I could see the markers of age, discrete and profound. The skin of the face had turned pale and now it was hanging like a lump of loose flesh. The bones were the only real part of the face, protruding and overriding all the other facial codes. The eyes had sunken into dark pits, and the muscles around looked feeble, struggling to keep the eye lids open. A network of thread-like lines in a cobweb pattern was covering the entire face. The eyes were not old, but were carrying a story of vast amount of sadness and suffering inside them. I felt pity and remorse for that poor face that was burdened with grief and pain of the world. This was definitely an odd face, a face one might encounter in the streets and turn away from it. This sadness was contagious and infectious, and I knew it. I closed my eyes tight, before it cling to me and contaminate the hall which was anyway moving into the darkness. I was no longer feeling remorse but was disgusted by that face, that very selfish and jealous face that wanted to inflict pain on me. It was then when I observed, a cobweb network, a similar pattern on that face, on my frail and thin hands. I knew that very moment, that evil and unforgiving face had infected that onto me.
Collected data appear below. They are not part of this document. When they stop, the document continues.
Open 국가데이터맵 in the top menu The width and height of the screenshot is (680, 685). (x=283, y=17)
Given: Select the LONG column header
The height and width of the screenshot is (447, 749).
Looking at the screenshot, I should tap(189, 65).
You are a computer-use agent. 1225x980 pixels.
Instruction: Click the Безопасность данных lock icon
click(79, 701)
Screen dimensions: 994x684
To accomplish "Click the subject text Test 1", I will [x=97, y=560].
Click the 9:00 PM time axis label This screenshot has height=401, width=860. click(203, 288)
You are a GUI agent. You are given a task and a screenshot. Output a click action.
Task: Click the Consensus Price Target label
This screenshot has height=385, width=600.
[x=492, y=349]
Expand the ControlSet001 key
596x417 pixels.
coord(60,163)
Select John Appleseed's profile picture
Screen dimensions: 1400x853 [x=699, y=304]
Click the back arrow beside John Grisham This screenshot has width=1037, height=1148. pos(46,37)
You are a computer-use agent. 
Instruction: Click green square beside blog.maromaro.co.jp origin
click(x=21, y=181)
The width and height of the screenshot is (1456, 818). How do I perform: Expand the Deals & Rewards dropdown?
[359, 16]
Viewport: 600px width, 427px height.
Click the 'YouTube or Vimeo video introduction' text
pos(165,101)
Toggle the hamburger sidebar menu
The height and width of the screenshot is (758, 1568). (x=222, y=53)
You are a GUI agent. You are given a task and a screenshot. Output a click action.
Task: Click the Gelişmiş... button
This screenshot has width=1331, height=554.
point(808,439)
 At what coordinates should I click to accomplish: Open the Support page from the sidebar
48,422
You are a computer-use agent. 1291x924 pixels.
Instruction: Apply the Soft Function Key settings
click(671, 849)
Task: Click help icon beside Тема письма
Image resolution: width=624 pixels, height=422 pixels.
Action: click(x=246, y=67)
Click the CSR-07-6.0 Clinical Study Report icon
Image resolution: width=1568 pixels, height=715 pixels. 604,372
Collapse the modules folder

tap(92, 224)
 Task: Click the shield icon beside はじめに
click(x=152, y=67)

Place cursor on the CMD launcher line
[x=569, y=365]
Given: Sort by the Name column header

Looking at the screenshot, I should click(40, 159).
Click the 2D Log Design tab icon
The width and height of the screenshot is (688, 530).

By the time, darkness was overtaking the hall, the flames had consumed the air, and I could feel the chill. It was an unusual cold that had surrounded me; I felt my weak bones shivering. As I was freezing in that hall, I could see that last lamp also fading away and the shadows on the wall and the floor disappearing in the enormous darkness. I could feel emptiness breeding inside my core, strangling the fangs of pain. Darkness like a moving cloud of terror was approaching from the rear end of the hall, dismantling and destroying every object on its way. There was a sadistic pleasure I sensed in that last flame that was hinting at the inevitable catastrophe that was bound to happen. There was no time, to argue or fight back, I could just wait to surrender to the darkness or get defeated by it. I chose otherwise, and buried my face into the pot; unexpectedly the water wasn’t that cold. I felt cramps in my body, when I was trying to bend down. I felt the algae touching my skin; it was soft and slime-like. The stale-smell of the ruined relics of a dead object floating made me feel sick and nauseated. The dirt along with my sadness was decaying inside the pot. I felt the dead, old skin melting from the face into the water. The suffering and pain again felt real and tangible. Drop by drop, every bit of the emptiness, a long kept hostage inside was escaping my mortal self, today into the water. I felt a sudden spasm inside my stomach, so horrid and terrifying, giving an involuntary exit to the fear that had accompanied me like a shadow always. Unconsciously once more I was letting go off my being in the hope of a new becoming.